I realize I sound all pious and self-righteous, and I don't mean to. This is really kind of a reminder to myself. It's an interesting exercise to wonder how it would feel if some of my less-than-stellar parenting moments were witnessed by a crowd of people in Old Navy. Kind of makes me want to be a kinder, gentler mom. Imagining that you're being observed, while a little creepy, can certainly be a great motivator to behave better.

I tried to picture that woman holding her little girl as a newborn, gazing into her little face for the first time, and I wondered if she ever fathomed back then that one day she would be flicking that little girl in the head - in public! - and sniping at her to "shut the hell up." She probably didn't fathom that. None of us do.

Some day, our kids will be parents themselves, and more often than not, they will repeat and mimic a lot of the behavior their own parents exhibited, good and bad. Sometimes when I imagine my kids all grown up and snapping at their own kids impatiently - because that's what they learned from me - well, I just know I'm not doing the best job I could be doing.

So instead of expending a lot of energy judging that woman, in the end it's made me feel a little more motivated to behave better as a parent myself. The question that needs to be addressed every day is: "Am I building them up, or tearing them down?"

7 comments:

Liz said...

This has been a challenge for me lately, too. I blogged about it a week or so ago and have recommitted myself to set a more positive tone in my household. I got back on track when I discovered a Dad blog where he really put into words my own struggles.

I get so sad when I see those public humiliation moments. Does the parent not realize how she is behaving? Is she just fraught with tension and it's reached the breaking point? Who knows... but I like your spin. That it isn't about her- it's about finding that reminder for you. And me, through you!

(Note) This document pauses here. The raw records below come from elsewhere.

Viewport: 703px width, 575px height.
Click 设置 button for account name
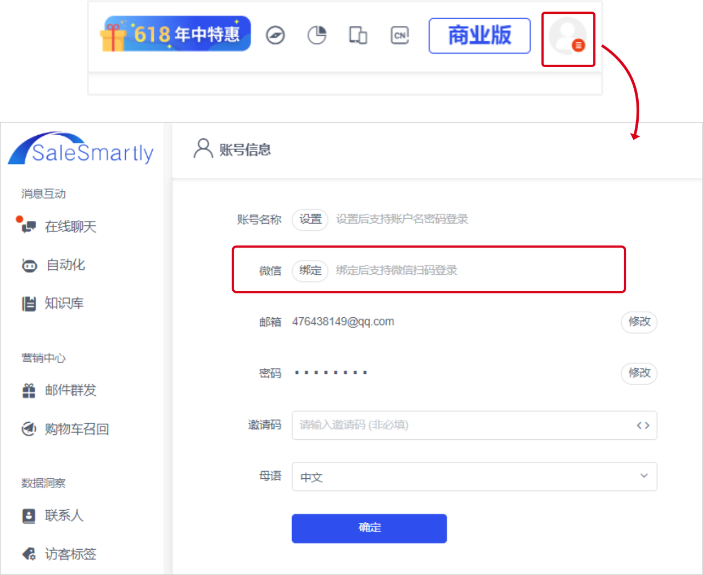pos(310,219)
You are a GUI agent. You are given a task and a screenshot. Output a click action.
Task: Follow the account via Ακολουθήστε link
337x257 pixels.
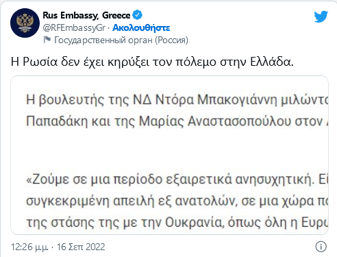tap(141, 27)
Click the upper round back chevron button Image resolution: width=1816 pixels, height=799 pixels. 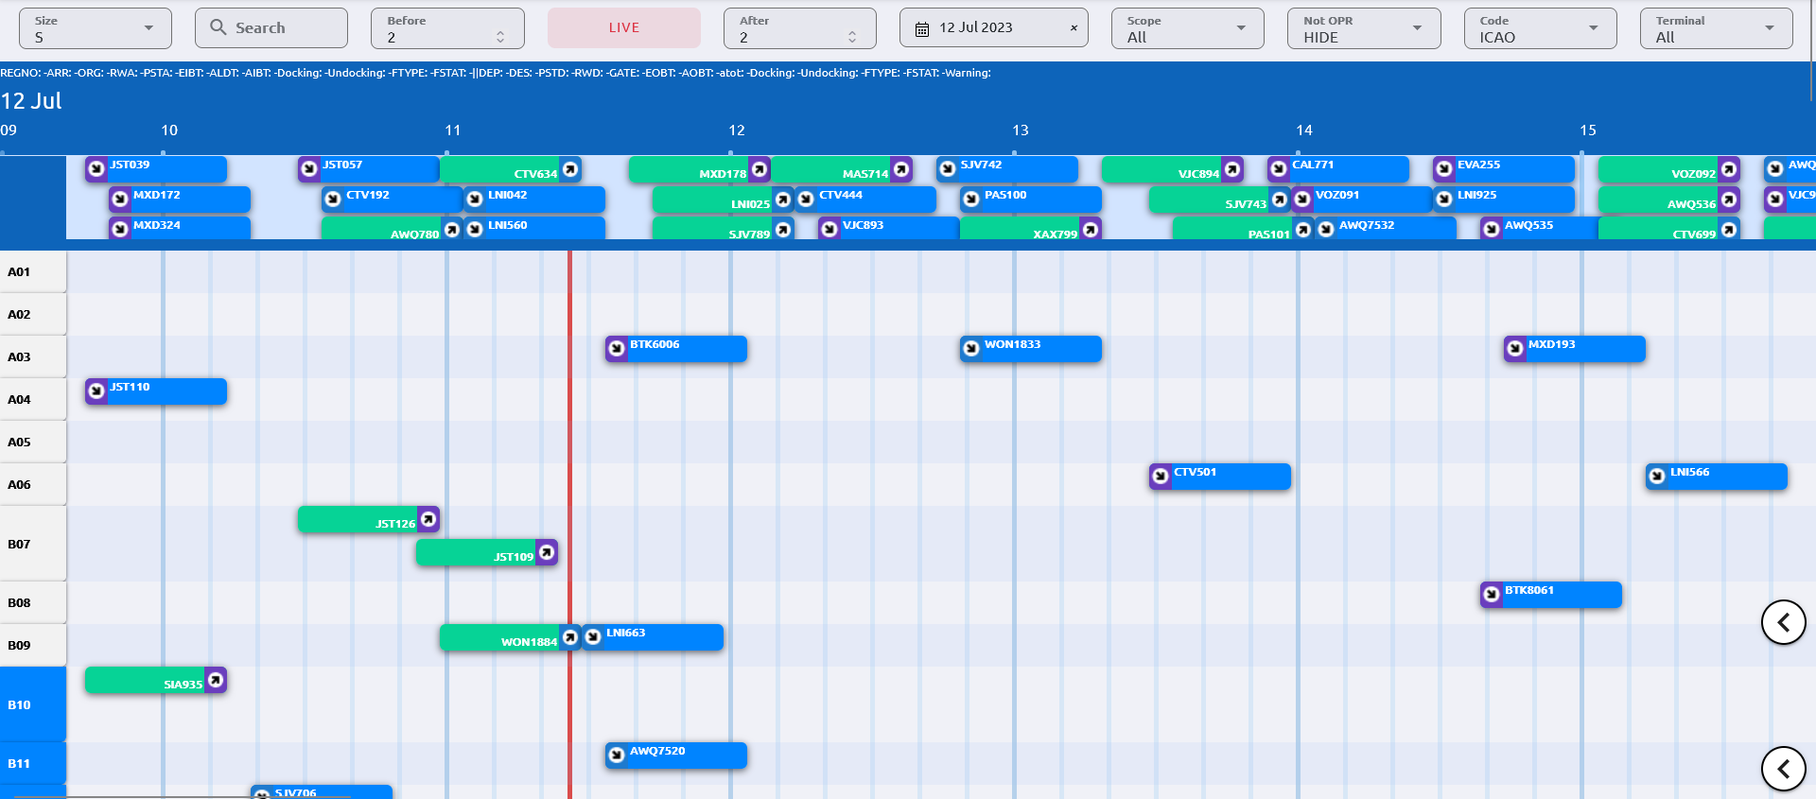pos(1783,622)
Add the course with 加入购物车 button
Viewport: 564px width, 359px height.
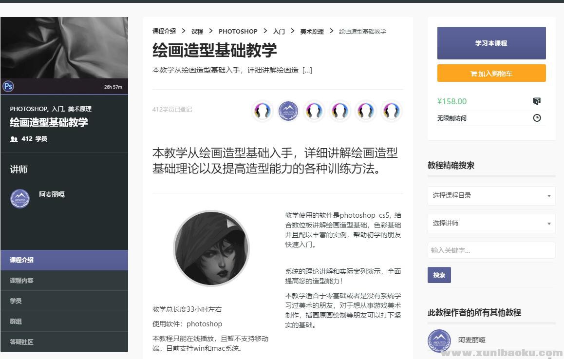[x=491, y=74]
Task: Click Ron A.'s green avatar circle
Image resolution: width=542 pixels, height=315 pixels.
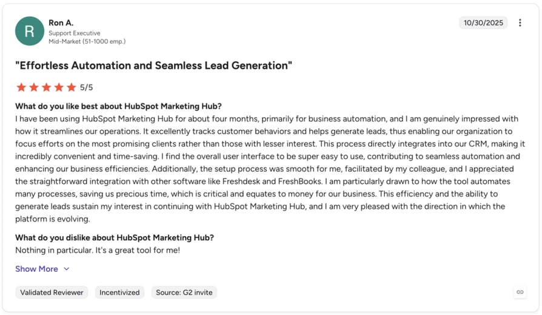Action: [x=30, y=31]
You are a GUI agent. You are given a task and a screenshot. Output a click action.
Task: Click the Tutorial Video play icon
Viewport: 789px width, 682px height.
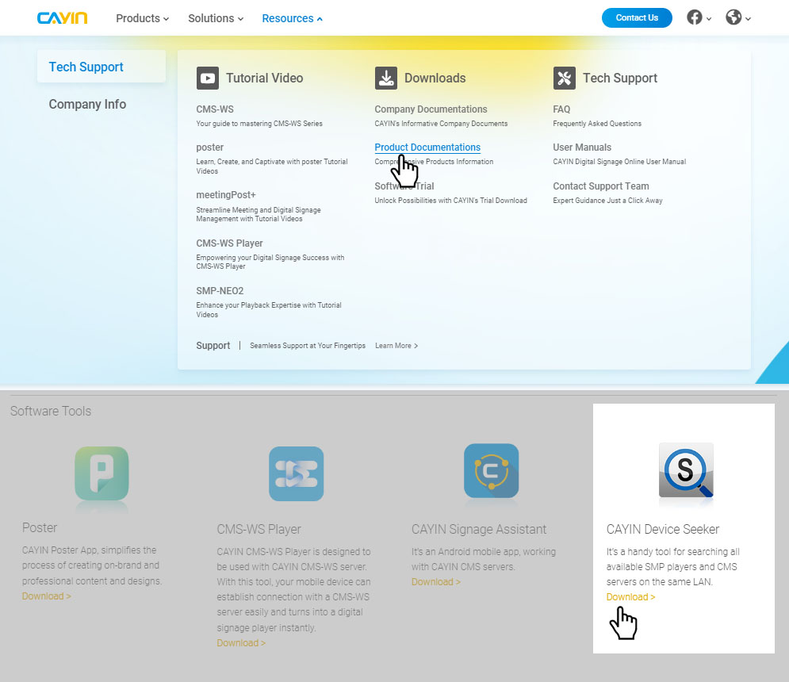click(208, 78)
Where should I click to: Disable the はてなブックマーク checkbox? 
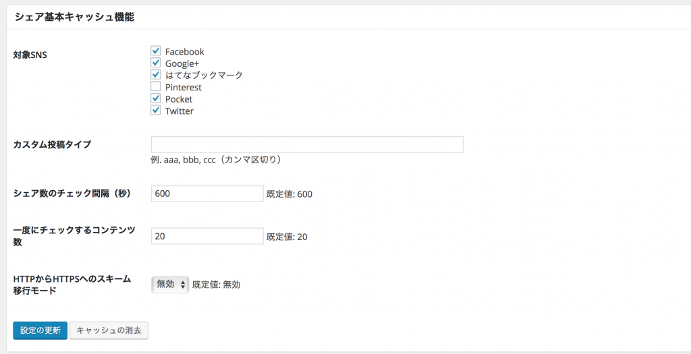point(155,75)
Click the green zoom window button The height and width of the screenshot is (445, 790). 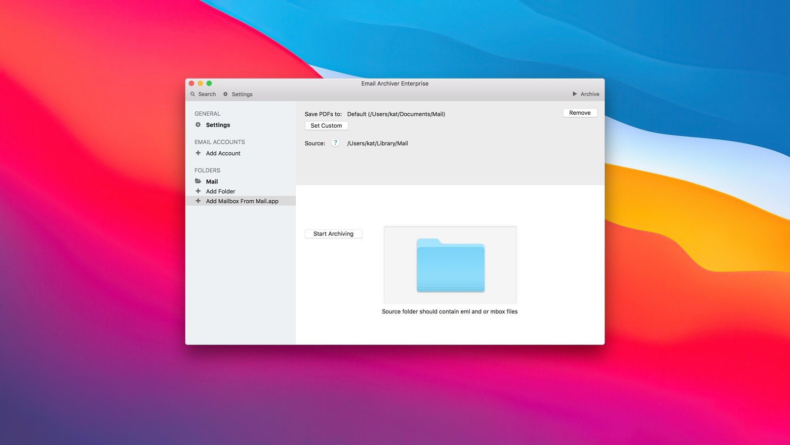pyautogui.click(x=209, y=84)
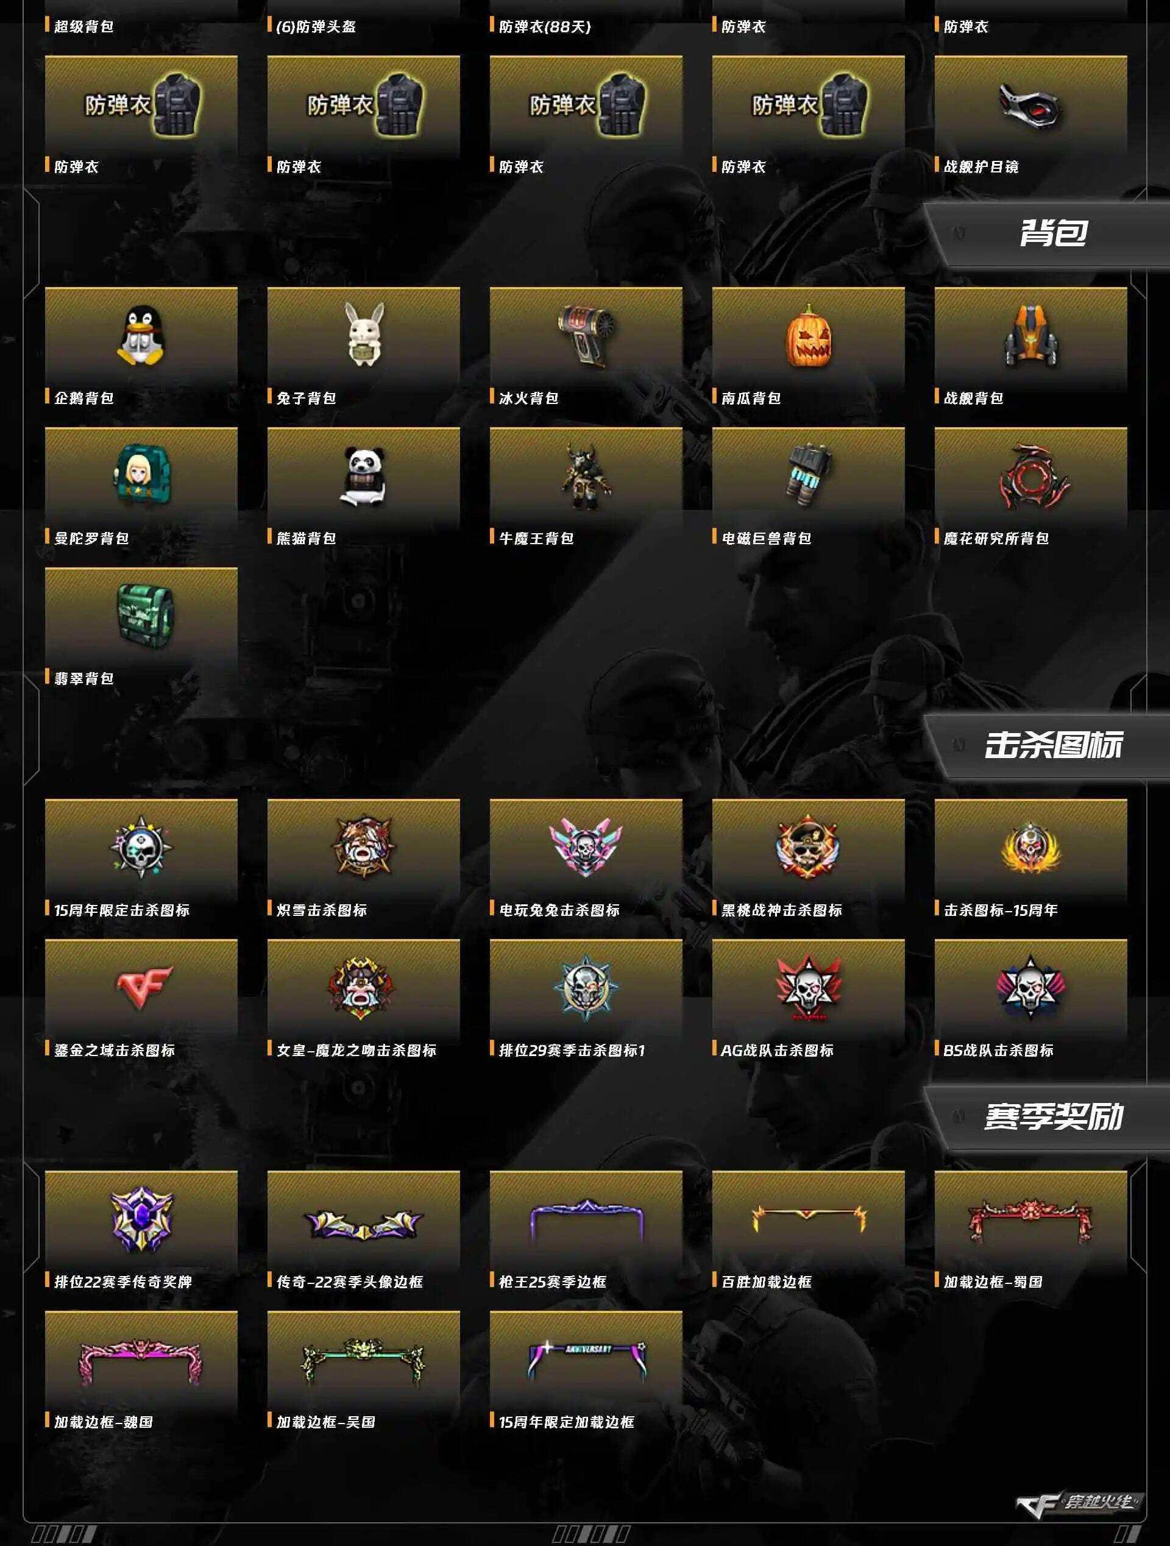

My reward for this past week of focusing on positive interactions and little to no yelling? More smiles and "I love you's" and giggles!

Jen said...

Oh, that's so sad. Those girls. This has made me cry, because Eli and I have had a very trying day, and while I never tell him to shut up or flick him or any of that, and I would never dream of belittling him in public, sometimes I do feel like I'm tearing him down, just like you said. I've got to do better.

Wendy P said...

Lisa, thank you so much for the reminder. It's easy to get caught up in the trying to get things done and forget that the really important thing is the small moments of validation.

heather said...

Such a good reminder. It breaks my heart for those little girls that just wanted their mom's attention for one minute. But I know I have my moments and a lot of them do happen out in public because that seems to be where I have the least amount of control with my kids and am at my wit's end. I used to hate seeing babies crying in their carseats/stollers,etc out in public and not any attempt to soothe the baby from the mother. Then I had Griffin...he had terrible colic and screamed non stop no matter what I did. I embarrassedly pushed him around the grocery store with him screaming the entire time while he was in his carseat. Everyone looked at me and it made me realize what I had done to those other parents. Sometimes we are just doing the best we can. But then other times we aren't even trying. Thanks for the reminder. There are so many things I do as a mother that I do NOT want passed on to my children for them to incorporate into their parenting styles.

Tricia said...

Very wise words and a good reminder. Thank you.

Karly said...

I love this. Thank you.

Lovin Mama said...

These things are always uncomfortable to watch. But, you're right, this is a good reminder to check ourselves.

There seem to be some people that think it is acceptable to treat children this way. My 4th grader's teacher told her daughter (also in 4th grade) to shut-up in front of both classrooms. nice, huh.